Além da incontornável questão da competência política, há que definir prioridades de curto prazo, depois de definidas as equipas de trabalho e demarcada a orgânica interna do ministério responsável pela pasta da educação. Elejo dois dossiers que, pelos efeitos que gerará nas escolas situadas, devem ocupar a atenção do próximo ministro da educação: a avaliação do desempenho docente e a gestão escolar. As escolas encontram-se há demasiado tempo em apneia; Urge libertar as escolas das amarras de procedimentos inócuos, redundantes e inconsequentes, que decorrem da aplicação do modelo de ADD; não se trata de encontrar apressadamente um modelo que sirva os propósitos a que se destina (continuo a considerar que é um erro com consequências desastrosas para a credibilidade dos professores a defesa de um modelo que não seja exclusivamente formativo) mas interromper definitivamente a farsa em que se transformou a ADD. Depois temos a organização taylorista da escola que atrofia as práticas colaborativas e fomenta todas as formas de balcanização. Há que devolver o protagonismo aos grupos de recrutamento; há que fazer do conselho pedagógico um órgão técnico-pedagógico cuja constituição deve ser vedada aos alunos, encarregados de educação e auxiliares da acção educativa; há que devolver a colegialidade às direcções executivas…
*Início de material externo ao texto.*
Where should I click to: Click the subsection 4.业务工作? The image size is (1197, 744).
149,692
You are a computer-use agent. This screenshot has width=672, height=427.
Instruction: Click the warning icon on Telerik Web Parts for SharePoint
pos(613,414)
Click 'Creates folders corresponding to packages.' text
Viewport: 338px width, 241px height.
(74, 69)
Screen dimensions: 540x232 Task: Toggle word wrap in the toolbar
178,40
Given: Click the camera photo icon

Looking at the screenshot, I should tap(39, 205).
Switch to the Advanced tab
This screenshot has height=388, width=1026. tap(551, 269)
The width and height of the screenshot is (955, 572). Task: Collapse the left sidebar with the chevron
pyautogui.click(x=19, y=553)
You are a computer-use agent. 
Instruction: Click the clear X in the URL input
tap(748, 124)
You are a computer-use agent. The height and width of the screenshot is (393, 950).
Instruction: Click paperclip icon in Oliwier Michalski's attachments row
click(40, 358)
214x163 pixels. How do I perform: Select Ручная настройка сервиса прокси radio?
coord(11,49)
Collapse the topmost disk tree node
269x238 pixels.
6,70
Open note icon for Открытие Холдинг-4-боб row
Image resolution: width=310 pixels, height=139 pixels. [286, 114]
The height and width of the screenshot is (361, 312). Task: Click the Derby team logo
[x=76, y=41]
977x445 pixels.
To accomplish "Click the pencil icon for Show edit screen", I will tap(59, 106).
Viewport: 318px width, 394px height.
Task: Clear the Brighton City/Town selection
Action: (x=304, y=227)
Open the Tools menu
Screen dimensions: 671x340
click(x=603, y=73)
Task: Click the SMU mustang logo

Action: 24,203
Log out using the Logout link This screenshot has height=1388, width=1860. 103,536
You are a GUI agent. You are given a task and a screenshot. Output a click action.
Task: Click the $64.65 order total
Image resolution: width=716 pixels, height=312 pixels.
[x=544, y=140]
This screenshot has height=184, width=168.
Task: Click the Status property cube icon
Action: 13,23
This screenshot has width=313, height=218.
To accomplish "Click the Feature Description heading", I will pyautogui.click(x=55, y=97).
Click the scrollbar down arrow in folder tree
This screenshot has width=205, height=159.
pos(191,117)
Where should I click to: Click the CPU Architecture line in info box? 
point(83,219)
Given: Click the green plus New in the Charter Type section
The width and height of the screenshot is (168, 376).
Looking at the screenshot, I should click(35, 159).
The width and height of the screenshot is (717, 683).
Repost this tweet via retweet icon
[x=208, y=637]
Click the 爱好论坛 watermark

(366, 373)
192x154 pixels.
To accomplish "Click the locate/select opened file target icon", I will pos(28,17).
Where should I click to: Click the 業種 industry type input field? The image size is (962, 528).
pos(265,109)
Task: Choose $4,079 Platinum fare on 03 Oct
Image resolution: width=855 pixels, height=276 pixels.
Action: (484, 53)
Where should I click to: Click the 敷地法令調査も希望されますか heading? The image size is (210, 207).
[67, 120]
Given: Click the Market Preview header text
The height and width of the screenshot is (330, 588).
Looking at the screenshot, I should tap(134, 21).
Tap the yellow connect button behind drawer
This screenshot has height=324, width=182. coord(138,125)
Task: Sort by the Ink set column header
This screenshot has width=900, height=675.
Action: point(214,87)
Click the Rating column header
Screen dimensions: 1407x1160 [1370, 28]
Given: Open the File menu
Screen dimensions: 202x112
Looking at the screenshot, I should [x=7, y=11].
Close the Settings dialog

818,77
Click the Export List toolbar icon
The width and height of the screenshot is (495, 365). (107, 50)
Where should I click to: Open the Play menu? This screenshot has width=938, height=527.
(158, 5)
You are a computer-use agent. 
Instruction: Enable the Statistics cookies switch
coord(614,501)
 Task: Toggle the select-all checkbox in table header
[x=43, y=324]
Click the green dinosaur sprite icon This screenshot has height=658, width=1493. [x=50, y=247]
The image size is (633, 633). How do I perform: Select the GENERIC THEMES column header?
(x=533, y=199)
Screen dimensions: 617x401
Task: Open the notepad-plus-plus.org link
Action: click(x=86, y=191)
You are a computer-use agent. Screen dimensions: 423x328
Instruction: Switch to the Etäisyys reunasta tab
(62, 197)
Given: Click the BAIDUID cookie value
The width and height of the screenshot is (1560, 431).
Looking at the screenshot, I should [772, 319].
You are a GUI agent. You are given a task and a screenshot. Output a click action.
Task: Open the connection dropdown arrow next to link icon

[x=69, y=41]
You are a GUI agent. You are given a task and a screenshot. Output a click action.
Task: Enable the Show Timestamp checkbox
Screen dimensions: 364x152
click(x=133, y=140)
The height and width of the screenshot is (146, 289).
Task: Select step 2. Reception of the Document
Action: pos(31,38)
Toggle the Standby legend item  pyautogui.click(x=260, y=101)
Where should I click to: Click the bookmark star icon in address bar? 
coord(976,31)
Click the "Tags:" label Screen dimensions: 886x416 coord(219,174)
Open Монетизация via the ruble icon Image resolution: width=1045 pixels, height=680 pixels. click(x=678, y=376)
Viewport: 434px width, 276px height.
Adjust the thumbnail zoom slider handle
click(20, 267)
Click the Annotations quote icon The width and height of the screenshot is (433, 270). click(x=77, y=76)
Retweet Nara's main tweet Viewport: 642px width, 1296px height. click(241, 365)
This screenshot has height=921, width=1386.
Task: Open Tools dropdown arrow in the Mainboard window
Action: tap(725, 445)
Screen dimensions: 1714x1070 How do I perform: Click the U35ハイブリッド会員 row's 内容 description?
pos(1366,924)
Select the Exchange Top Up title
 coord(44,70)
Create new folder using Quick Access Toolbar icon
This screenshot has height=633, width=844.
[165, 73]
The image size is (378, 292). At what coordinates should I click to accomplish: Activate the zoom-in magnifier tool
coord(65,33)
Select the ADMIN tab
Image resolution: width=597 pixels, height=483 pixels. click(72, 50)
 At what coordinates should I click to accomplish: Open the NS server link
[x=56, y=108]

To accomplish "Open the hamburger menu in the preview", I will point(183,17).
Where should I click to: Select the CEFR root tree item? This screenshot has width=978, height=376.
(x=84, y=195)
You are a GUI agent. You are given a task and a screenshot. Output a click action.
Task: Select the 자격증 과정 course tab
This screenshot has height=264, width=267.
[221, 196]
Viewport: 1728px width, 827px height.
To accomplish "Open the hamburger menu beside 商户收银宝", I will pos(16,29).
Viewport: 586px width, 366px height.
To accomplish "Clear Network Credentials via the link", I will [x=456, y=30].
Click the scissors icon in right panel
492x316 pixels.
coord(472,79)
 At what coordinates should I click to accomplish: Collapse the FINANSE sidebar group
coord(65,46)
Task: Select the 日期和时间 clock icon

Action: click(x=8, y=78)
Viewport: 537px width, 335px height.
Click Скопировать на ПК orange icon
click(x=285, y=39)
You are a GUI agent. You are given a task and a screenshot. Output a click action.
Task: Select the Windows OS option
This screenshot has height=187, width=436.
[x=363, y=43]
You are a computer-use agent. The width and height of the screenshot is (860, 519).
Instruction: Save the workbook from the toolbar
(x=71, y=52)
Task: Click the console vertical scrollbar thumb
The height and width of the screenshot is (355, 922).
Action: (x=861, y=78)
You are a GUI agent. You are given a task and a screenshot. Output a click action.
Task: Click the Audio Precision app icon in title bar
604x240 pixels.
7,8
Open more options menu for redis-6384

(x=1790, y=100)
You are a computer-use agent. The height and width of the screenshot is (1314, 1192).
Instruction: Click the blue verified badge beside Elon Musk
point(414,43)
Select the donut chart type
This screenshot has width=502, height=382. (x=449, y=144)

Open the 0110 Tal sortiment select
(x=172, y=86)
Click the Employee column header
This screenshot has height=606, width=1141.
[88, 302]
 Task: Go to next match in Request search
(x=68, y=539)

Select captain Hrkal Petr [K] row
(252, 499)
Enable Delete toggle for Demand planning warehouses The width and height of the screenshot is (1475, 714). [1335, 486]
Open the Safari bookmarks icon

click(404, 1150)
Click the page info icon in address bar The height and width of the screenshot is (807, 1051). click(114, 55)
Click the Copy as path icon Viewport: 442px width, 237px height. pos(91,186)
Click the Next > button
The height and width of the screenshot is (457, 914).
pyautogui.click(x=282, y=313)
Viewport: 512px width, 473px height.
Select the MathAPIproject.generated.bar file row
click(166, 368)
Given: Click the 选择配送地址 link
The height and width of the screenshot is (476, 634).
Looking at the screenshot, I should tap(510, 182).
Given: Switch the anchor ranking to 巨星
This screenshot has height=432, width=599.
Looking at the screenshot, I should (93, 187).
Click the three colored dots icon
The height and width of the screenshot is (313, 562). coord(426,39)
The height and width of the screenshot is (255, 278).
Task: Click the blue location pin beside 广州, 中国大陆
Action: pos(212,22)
Porque não podemos perder mais tempo!

Uma noite para esquecer porque…

… estou pouco interessado nas análises políticas dos comentadores de serviço que em dia de eleições entretêm os eleitores. Qualquer pessoa informada sabe que esta vitória do PSD é, em primeiro lugar, a derrota do PS. O PSD ganhou as eleições porque o PS não as poderia ganhar. Não foi o projecto político do PSD, que a campanha não esclareceu; não foi o carisma do seu líder que cativou os eleitores; foi o demérito de JSócrates e a sua desastrosa governação, foi a inércia da sua corte de confrades acríticos que conduziu o PSD ao poder.

Mais importante do que saber qual a configuração cromática da nova maioria, importa conhecer o programa de governo e qual o alcance desse programa face ao acordo assinado com o triunvirato.

Ao contrário do que já me fizeram transparecer alguns colegas que nutriam um ódio visceral às políticas de JSócrates, não tenho motivos para festejar e, arrisco a dizê-lo, eles também não.

Um caso de justiça II

Há casos de justiça que nem ao diabo lembra. Um professor de Educação Física foi condenado ao pagamento de uma indemnização de 75.624 euros a uma aluna que sofreu lesões graves ao executar um salto mortal. Em nenhuma passagem do acórdão se regista qualquer circunstância atenuante ou agravante da pena pelo facto de se tratar de uma ocorrência num colégio privado. Salvo a devida distância da analogia, atente-se ao teor da notícia:

Psiquiatra acusado de violação suspenso por dois meses

[…] Como a relação sexual que manteve com a paciente aconteceu no seu consultório privado, a Inspecção-Geral das Actividades de Saúde (IGAS) não pôde ir mais longe: invocando o Estatuto Disciplinar dos Trabalhadores que Exercem Funções Públicas, decidiu agora suspendê-lo durante dois meses do Instituto da Droga e da Toxicodependência (IDT) do Porto, organismo público onde o médico trabalha.